GIVEN PROBLEM =
Reproduce the records below verbatim, beginning with the line containing "Open Storage Locations page" and ending after the line containing "will [x=951, y=679].".

====== INPUT ROWS ======

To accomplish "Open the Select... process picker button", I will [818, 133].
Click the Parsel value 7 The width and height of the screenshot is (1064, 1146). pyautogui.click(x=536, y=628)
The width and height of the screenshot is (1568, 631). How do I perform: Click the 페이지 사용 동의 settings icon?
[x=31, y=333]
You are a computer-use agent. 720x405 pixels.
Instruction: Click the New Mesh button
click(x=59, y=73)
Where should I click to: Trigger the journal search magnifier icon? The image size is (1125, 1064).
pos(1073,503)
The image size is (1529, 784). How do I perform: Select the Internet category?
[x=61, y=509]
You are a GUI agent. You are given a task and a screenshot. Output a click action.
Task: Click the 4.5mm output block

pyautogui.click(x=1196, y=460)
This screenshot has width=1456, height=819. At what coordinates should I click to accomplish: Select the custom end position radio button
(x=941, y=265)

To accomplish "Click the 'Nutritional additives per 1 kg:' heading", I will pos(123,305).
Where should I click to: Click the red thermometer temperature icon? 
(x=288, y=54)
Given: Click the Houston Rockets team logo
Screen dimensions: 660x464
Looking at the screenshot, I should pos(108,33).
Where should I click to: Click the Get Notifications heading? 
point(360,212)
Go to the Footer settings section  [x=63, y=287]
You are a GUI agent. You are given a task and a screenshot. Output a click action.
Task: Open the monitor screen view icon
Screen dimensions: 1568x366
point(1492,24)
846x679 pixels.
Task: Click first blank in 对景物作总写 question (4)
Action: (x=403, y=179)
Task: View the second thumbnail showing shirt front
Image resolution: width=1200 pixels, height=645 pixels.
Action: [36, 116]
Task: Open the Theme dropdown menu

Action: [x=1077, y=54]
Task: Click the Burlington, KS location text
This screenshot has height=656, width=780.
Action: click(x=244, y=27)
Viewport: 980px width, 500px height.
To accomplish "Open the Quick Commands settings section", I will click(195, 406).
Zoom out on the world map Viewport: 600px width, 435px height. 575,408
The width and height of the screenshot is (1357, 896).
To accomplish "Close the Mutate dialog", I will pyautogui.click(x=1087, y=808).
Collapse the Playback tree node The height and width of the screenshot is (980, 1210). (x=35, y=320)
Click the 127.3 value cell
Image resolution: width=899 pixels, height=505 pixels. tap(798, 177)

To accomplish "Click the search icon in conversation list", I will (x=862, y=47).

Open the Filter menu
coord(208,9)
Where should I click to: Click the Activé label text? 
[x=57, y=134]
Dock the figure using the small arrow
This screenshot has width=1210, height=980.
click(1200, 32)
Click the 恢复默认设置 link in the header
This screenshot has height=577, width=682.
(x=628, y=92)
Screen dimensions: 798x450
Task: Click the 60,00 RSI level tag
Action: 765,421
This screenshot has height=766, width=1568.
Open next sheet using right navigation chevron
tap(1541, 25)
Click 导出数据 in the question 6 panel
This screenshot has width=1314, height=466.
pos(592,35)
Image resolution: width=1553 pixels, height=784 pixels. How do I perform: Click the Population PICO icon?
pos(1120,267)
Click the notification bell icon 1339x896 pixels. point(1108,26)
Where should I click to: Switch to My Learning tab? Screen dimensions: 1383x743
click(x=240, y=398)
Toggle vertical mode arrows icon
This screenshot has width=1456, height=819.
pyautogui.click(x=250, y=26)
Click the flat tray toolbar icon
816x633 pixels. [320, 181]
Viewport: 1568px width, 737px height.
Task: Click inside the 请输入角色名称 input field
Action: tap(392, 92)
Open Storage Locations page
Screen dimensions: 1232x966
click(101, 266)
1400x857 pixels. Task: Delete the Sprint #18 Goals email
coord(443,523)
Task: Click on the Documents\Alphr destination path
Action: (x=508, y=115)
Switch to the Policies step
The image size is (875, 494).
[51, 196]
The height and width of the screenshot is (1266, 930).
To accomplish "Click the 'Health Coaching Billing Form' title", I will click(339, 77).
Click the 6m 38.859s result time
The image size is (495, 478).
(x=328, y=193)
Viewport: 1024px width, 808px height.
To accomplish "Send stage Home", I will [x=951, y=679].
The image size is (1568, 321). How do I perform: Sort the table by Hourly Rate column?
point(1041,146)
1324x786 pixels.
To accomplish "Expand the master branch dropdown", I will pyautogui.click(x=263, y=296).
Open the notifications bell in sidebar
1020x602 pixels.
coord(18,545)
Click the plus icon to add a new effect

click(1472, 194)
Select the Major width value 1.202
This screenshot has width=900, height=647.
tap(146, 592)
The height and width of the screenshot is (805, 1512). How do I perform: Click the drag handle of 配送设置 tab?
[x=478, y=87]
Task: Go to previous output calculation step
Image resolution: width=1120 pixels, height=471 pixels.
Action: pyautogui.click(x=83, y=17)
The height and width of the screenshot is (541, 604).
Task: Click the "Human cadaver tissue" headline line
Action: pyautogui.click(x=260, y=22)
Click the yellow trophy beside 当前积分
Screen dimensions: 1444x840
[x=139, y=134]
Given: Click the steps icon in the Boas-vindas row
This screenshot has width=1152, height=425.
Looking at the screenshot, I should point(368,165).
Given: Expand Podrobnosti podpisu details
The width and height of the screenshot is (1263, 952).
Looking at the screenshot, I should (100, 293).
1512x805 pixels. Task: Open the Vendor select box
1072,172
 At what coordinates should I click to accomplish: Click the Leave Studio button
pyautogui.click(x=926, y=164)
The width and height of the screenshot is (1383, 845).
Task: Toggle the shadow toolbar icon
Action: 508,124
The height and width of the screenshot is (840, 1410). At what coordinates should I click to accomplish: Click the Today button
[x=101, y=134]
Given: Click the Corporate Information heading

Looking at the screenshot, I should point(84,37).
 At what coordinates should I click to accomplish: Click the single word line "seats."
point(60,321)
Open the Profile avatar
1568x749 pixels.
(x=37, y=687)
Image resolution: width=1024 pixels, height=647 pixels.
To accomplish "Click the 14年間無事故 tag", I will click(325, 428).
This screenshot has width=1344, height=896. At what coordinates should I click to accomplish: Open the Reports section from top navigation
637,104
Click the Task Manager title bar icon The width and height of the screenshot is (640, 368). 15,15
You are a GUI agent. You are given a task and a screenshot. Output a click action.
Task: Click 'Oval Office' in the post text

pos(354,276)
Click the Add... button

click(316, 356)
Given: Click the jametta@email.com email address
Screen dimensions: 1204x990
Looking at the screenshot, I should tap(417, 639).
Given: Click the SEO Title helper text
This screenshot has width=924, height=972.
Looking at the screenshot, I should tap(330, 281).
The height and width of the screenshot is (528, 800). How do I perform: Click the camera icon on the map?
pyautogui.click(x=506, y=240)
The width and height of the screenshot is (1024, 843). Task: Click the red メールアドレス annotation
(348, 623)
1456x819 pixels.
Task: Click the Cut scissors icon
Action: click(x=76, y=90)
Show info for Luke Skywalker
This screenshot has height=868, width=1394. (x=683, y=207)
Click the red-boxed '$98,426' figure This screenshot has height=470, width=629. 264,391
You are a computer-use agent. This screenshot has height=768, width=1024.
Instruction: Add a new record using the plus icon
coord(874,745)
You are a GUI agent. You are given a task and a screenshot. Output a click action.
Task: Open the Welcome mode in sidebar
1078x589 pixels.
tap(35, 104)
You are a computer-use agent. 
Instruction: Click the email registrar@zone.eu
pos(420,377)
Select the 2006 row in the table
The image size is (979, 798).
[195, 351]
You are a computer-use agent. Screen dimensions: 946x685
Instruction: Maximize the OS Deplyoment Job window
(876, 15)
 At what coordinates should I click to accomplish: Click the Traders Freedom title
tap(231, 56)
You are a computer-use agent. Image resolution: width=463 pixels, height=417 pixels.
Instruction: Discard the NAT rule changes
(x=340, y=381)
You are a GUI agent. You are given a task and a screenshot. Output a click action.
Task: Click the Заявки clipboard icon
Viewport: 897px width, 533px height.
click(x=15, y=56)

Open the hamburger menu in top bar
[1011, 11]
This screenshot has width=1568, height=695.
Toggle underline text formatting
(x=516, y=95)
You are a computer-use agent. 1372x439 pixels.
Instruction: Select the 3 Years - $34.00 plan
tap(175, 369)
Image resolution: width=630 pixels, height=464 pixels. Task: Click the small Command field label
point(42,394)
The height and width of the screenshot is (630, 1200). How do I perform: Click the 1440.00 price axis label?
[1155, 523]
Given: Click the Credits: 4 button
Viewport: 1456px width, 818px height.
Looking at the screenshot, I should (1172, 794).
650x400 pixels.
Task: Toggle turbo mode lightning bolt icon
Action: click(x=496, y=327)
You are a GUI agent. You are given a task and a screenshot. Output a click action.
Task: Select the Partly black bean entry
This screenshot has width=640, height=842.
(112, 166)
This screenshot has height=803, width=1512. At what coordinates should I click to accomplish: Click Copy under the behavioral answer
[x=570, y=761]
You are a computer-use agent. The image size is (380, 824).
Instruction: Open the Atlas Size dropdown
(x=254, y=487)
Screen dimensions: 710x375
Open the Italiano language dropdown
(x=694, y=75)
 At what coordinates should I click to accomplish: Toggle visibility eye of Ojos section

======

TASK ANSWER =
Open Storage Locations page
Screen dimensions: 1232x966
click(101, 266)
1400x857 pixels. Task: Delete the Sprint #18 Goals email
coord(443,523)
Task: Click on the Documents\Alphr destination path
Action: (x=508, y=115)
Switch to the Policies step
The image size is (875, 494).
[51, 196]
The height and width of the screenshot is (1266, 930).
To accomplish "Click the 'Health Coaching Billing Form' title", I will click(339, 77).
Click the 6m 38.859s result time
The image size is (495, 478).
(x=328, y=193)
Viewport: 1024px width, 808px height.
To accomplish "Send stage Home", I will [x=951, y=679].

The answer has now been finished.